I reach out to the brothers from the lodge, and they tell me they are working on putting a study hall together, but nothing has materialized as of yet. I feel like the only time they want me around, is when it's time to pay for degree work. I will be getting raised in a few weeks, and honestly, I don't feel like i possess the light, to consider myself a master mason.


----------



## CLewey44 (Apr 23, 2017)

James is correct to a degree, but we are all FCs as much as we are MMs (and EAs for that matter) and they should be helping you more and certainly be working with you on the cat lec. Another good point James made is that you do need to dig yourself some and not rely on them too much, maybe with some guidance from them as to not get off in left field too much. And at the end of the day, people are busy and hopefully when you're in the shoes of some of your mentors, you'll do a better job than they did with new guys. It can be tough to break away from your family or job to make time to teach others these things. However, it is a responsibility if you agreed to do it.

I'm sorry it's not going as you expected or as it should. Hopefully when you are raised, you can start making good changes in your lodge if you feel it needs it.  Show interest in becoming an officer and hopefully you'll be selected and then you can start having more of a voice. Staying active and setting a standard is important too. When new guys show up to be initiated, spend a lot of time with them that night, make them feel welcomed and special. Go out afterwards and get a beer maybe. Freely talk with them about their initiatory experience, give your input and ask their opinion as well.

Best of luck to you!


----------



## Thomas Stright (Apr 23, 2017)

How do you study on your own? All work is mouth to ear.....


Sent from my iPhone using My Freemasonry


----------



## Brother JC (Apr 23, 2017)

Thomas Stright said:


> How do you study on your own? All work is mouth to ear...


Not everywhere. And you're referring to the proficiency. An FC is charged with studying considerably more than that and its all available in the nearest library.


----------



## acjohnson53 (Apr 23, 2017)

Source data:

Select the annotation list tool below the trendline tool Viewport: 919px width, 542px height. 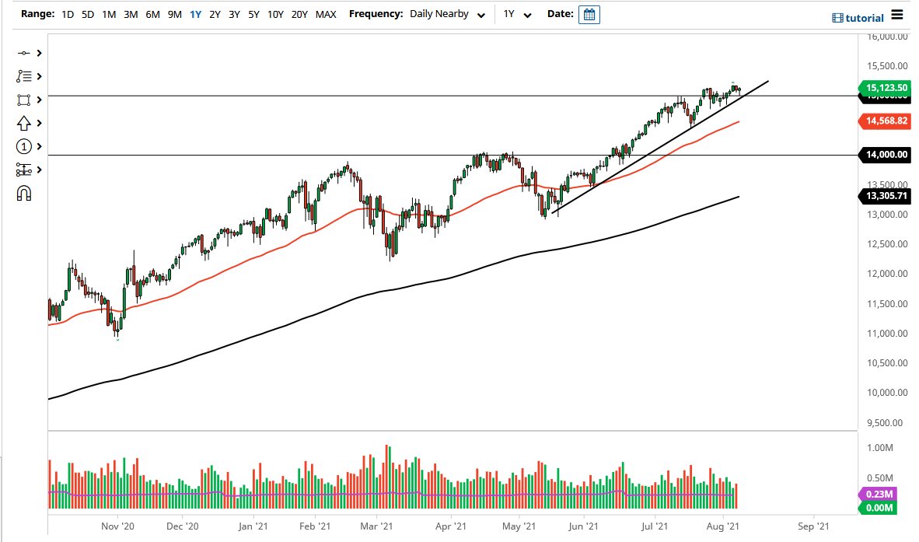24,76
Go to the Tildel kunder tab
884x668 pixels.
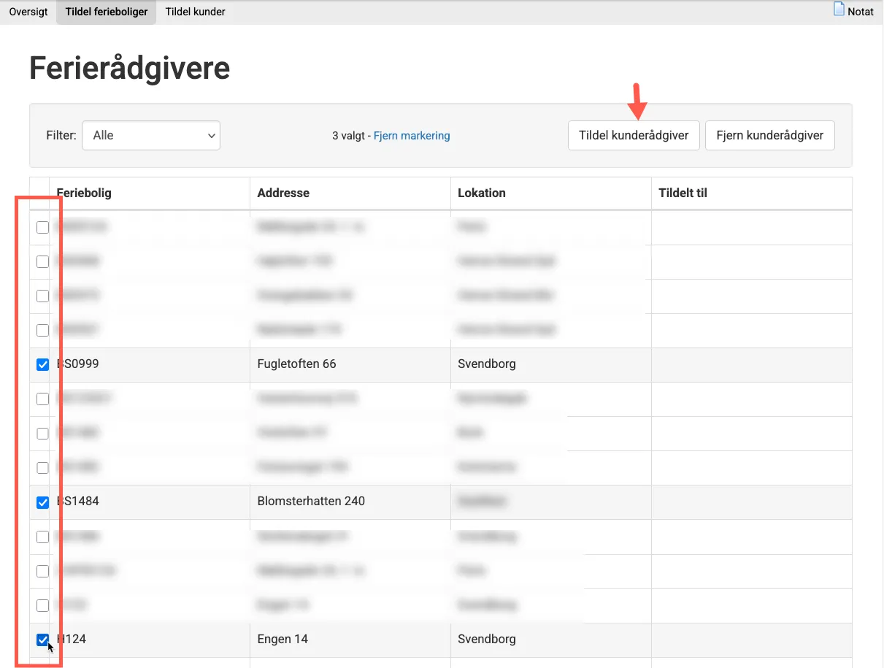195,12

Stated goal: Reproduce, unchanged, the part of the forum thread running from "Not everywhere. And" up to and including "the nearest library.".

Solution for this exercise:
Not everywhere. And you're referring to the proficiency. An FC is charged with studying considerably more than that and its all available in the nearest library.